なぜ入浴・排泄・食事介助や移動介助等よりも、家事が困難となるのでしょうか。それはまず、介護保険制度の充実により、介護に関する作業はヘルパーなどの支援を受けることができ、介護者がすべてを行う必要がないからです。入浴や食事、排泄など、介護者一人では負担の大きい作業をデイサービスや訪問介護等の介護サービスを利用しながらこなすことができるようになってきたのです。しかし、家事はそうではありません。ほとんどすべてを、介護者ひとりがこなさなければならないのです。
老老介護・認認介護の原因
なぜ老老介護・認認介護という状況が増えているのでしょうか。高齢化や核家族化が要因であることはいうまでもありませんが、健康寿命にもその要因はあるようです。
平均寿命と健康寿命の延伸
平均寿命が延びていることにより、介護が必要な期間も長くなっています。厚生労働省によると、日常生活が自立している期間である健康寿命も増加の傾向がみられますが、令和元年(2019年)の日本人の平均寿命は、男性81.41年、女性87.45年に対し、健康寿命は、男性72.68年、女性75.38年と、介護が必要となる期間は男性8.73年、女性12.06年になります3)。
また、内閣府の令和元年(2019年)高齢社会白書の平均寿命の将来推計では、今後も、男女とも平均寿命は延び、令和47(2065)年には、男性84.95年、女性91.35年となり、女性は90年を超えると見込まれています。つまり、親の介護が始まったときには子供が高齢期を迎え、老老介護、認認介護の状況になる可能性があります4)。

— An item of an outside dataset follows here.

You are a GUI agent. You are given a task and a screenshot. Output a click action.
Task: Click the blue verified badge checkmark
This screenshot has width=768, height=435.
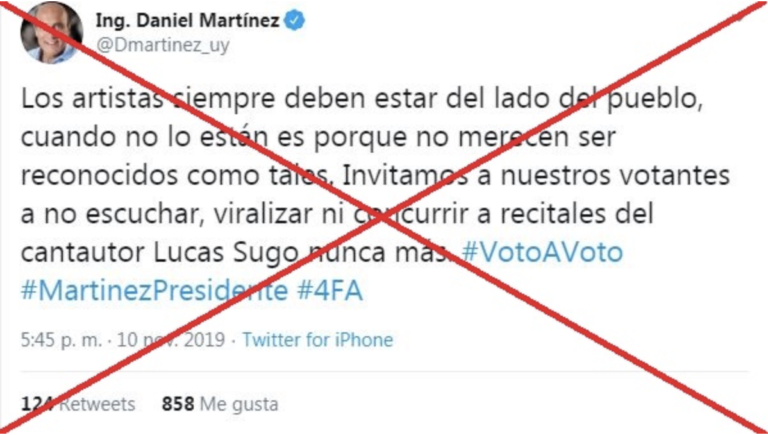(295, 21)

現行の介護保険制度は「強い」介護者をモデルとしている2)
また、老々介護・認認介護が問題となる原因としては、介護保険制度が想定している介護者が、介護の実状と合っていないということも挙げられます。
想定されている、同居嫁など、同居して介護者となる家族というのは、若くて体力があって、家事も介護もできて、介護に専念できる時間もある、という介護者としてとても「強い」介護者です。これが、家事援助など「軽易」なサービスは不要じゃないか、という発想につながっています。しかし、高齢化により同居嫁の立場も高齢化しており、老老介護が一般化している現在、そのような介護モデルでは適切な介護サービスを行うことが難しくなってきています。
単身や、高齢者のみの世帯にとっては、現在の介護保険サービスだけでなく、配食や見守りといった生活支援サービスが必要となっています。そういったサービスと介護保険サービスを組み合わせることができれば、老老介護・認認介護の問題は軽減されるのではないでしょうか。